Choosing the optimal hierarchy within your home directory may seem like a trivial thing to do but once you really delve deep into this topic you may be surprised. Sane people usually solve this problem rather quickly, that is they have no structure at all and are happily throwing every file into $HOME or $HOME/Desktop. This strategy saves you time in the beginning but progressively turns into a chaotic mess as you get more and more files all mixed up. I personally find it wiser to loose sometime before than having to periodically sort everything afterwards.
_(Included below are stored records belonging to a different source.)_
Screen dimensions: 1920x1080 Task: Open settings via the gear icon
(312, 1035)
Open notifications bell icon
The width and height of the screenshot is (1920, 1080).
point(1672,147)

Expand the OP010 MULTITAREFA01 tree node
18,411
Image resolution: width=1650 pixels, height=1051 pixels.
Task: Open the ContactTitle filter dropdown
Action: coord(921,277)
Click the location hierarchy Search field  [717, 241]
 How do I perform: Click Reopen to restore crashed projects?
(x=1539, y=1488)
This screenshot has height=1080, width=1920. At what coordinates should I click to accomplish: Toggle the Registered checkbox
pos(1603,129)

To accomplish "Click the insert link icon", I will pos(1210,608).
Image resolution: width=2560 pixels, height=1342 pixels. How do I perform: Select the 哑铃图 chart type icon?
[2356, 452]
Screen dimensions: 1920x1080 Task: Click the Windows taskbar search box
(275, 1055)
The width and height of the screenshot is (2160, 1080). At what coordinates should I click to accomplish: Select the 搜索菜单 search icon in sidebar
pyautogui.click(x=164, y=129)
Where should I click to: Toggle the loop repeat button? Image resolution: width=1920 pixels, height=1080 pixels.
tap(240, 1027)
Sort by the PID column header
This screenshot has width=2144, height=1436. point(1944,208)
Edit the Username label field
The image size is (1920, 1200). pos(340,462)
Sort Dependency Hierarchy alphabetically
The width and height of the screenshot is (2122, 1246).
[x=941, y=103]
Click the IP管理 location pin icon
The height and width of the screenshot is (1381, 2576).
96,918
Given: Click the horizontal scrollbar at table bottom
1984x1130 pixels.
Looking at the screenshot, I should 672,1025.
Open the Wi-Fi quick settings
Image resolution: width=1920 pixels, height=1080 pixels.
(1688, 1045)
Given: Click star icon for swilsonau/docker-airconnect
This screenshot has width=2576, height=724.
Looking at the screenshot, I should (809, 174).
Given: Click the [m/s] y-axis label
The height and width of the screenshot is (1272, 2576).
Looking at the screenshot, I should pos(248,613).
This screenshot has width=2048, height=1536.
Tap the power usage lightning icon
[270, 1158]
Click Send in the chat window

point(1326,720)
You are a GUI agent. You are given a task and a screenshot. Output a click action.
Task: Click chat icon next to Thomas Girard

So this is what my home directory looks like right now:
[vasco@anakin ~]$ ls app bak bin doc dos media pkg rrd src tmp
The first thing you probably have noticed is another obsession from which I suffer, using a three letter naming scheme for each top level directory. While I really love long naming schemes like CamelCase when coding Java for instance I think directory names should be short so that they fit perfectly in whichever application displays them. Moreover, there are already a lot of standard directory names composed of only three letters particularly so in the Unix world. Unfortunately I dislike med to refer to my media so that's the only exception, actually media is a symbolic link to a shared partition where all the media goes, unless it's something private obviously. Hopefully you've already figured out the basic logic behind my $HOME but I will now explain the rationale behind each directory name in the following paragraph.
The app directory hosts every application which I install locally for my user only, often when compiling something with ./configure --prefix=/$HOME/app/something. Under app there is another directory for each application. The bak directory holds private backups like conf files, logs or even wget/httrack produced website mirrors. The bin directory has some binaries and bash, perl or python scripts which I usually run on the console calling them directly since bin is in my path variable. The doc directory should be quite obvious, it's used for private documents I don't want to share and can further contain sub directories like ebooks, music, pictures and videos. The dos directory contains a sort of MS-DOS file system inside with old games which I play in dosbox. The media directory as I've already mentioned is a symbolic link to a shared partition resembling the doc structure. The pkg directory helps me organize the packages I maintain for the Arch Linux community repository and contains the sub directories anakin, pkgbuilds and sources. The rrd directory holds my local rrdtool stuff, namely neat graphics of several system and network parameters. The src directory obviously enough has all my source code which is normally further organized into distinct project sub directories or generic ones like bash, perl, python, java and the like. The tmp directory is where I throw temporary stuff like tar.gz archives or documents before I take some time to organize them, whereas some people put this kind of junk one level up, that is $HOME itself.
Though it's not a perfect setup I strive to keep the right balance between having no organization at all and creating an excessively large hierarchy many levels deep and with lots of directories in each node.